Exercise brief: Give again, word for word, every line below from the one that has "Change my preferences [button] (588, 2533)" through the one that has "Report app (1045, 610)", both included, and no others.

Collected data entries

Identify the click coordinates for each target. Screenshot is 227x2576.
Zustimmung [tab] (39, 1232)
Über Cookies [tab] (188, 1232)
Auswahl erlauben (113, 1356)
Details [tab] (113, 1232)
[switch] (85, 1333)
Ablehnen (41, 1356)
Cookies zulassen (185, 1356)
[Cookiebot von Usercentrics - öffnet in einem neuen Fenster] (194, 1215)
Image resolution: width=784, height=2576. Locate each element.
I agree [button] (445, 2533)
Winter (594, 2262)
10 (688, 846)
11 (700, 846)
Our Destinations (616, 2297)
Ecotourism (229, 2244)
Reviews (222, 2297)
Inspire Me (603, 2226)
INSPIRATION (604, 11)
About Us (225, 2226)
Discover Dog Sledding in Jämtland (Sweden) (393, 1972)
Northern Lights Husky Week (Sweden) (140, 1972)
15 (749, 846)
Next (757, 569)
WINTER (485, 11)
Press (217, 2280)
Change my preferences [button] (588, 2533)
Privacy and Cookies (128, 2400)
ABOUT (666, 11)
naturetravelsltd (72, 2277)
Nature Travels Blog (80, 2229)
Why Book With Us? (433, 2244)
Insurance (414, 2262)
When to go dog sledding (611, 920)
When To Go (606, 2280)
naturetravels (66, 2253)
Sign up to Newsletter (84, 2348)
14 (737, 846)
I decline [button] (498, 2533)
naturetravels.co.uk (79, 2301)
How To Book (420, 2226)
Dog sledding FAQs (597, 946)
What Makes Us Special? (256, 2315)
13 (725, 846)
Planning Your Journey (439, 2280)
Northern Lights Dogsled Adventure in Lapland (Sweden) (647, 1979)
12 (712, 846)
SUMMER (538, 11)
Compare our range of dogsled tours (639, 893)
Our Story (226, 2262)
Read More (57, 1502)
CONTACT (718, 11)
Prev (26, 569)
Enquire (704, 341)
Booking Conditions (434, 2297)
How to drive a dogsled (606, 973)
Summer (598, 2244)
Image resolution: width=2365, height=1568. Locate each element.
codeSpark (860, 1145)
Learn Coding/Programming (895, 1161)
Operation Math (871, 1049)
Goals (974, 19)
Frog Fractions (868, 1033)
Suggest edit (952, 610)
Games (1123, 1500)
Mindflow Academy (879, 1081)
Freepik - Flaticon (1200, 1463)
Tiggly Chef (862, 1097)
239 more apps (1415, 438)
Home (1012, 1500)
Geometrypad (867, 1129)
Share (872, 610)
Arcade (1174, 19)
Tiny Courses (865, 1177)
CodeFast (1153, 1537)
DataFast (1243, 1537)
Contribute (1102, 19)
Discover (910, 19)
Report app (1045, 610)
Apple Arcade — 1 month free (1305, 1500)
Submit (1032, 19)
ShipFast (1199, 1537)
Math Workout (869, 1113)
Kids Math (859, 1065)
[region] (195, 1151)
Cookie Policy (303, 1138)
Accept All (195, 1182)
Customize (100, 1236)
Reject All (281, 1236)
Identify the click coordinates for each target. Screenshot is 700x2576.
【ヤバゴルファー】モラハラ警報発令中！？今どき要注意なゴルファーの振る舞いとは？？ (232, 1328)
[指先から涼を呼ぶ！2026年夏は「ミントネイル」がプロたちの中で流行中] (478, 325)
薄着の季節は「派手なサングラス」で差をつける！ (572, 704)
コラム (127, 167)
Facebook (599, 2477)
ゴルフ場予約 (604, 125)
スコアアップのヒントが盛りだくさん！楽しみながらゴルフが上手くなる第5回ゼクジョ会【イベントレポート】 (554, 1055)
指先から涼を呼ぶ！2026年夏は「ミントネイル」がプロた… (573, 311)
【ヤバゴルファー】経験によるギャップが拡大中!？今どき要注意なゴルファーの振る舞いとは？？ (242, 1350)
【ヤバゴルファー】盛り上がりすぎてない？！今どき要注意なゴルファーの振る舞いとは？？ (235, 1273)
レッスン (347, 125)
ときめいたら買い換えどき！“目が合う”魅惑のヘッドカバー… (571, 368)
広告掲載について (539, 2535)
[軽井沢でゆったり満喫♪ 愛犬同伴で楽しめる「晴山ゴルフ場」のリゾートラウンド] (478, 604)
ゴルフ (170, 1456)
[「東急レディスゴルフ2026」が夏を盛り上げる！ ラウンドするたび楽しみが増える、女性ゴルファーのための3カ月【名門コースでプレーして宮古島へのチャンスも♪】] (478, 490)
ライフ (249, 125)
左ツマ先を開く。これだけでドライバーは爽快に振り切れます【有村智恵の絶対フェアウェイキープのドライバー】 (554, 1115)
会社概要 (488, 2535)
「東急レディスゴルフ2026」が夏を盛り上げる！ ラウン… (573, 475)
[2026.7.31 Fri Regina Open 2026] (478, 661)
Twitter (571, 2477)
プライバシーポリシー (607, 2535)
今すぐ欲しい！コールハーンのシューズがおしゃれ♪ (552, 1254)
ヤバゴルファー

Response to this exercise:
Change my preferences [button] (588, 2533)
Privacy and Cookies (128, 2400)
ABOUT (666, 11)
naturetravelsltd (72, 2277)
Nature Travels Blog (80, 2229)
Why Book With Us? (433, 2244)
Insurance (414, 2262)
When to go dog sledding (611, 920)
When To Go (606, 2280)
naturetravels (66, 2253)
Sign up to Newsletter (84, 2348)
14 (737, 846)
I decline [button] (498, 2533)
naturetravels.co.uk (79, 2301)
How To Book (420, 2226)
Dog sledding FAQs (597, 946)
What Makes Us Special? (256, 2315)
13 (725, 846)
Planning Your Journey (439, 2280)
Northern Lights Dogsled Adventure in Lapland (Sweden) (647, 1979)
12 (712, 846)
SUMMER (538, 11)
Compare our range of dogsled tours (639, 893)
Our Story (226, 2262)
Read More (57, 1502)
CONTACT (718, 11)
Prev (26, 569)
Enquire (704, 341)
Booking Conditions (434, 2297)
How to drive a dogsled (606, 973)
Summer (598, 2244)
Image resolution: width=2365, height=1568. Locate each element.
codeSpark (860, 1145)
Learn Coding/Programming (895, 1161)
Operation Math (871, 1049)
Goals (974, 19)
Frog Fractions (868, 1033)
Suggest edit (952, 610)
Games (1123, 1500)
Mindflow Academy (879, 1081)
Freepik - Flaticon (1200, 1463)
Tiggly Chef (862, 1097)
239 more apps (1415, 438)
Home (1012, 1500)
Geometrypad (867, 1129)
Share (872, 610)
Arcade (1174, 19)
Tiny Courses (865, 1177)
CodeFast (1153, 1537)
DataFast (1243, 1537)
Contribute (1102, 19)
Discover (910, 19)
Report app (1045, 610)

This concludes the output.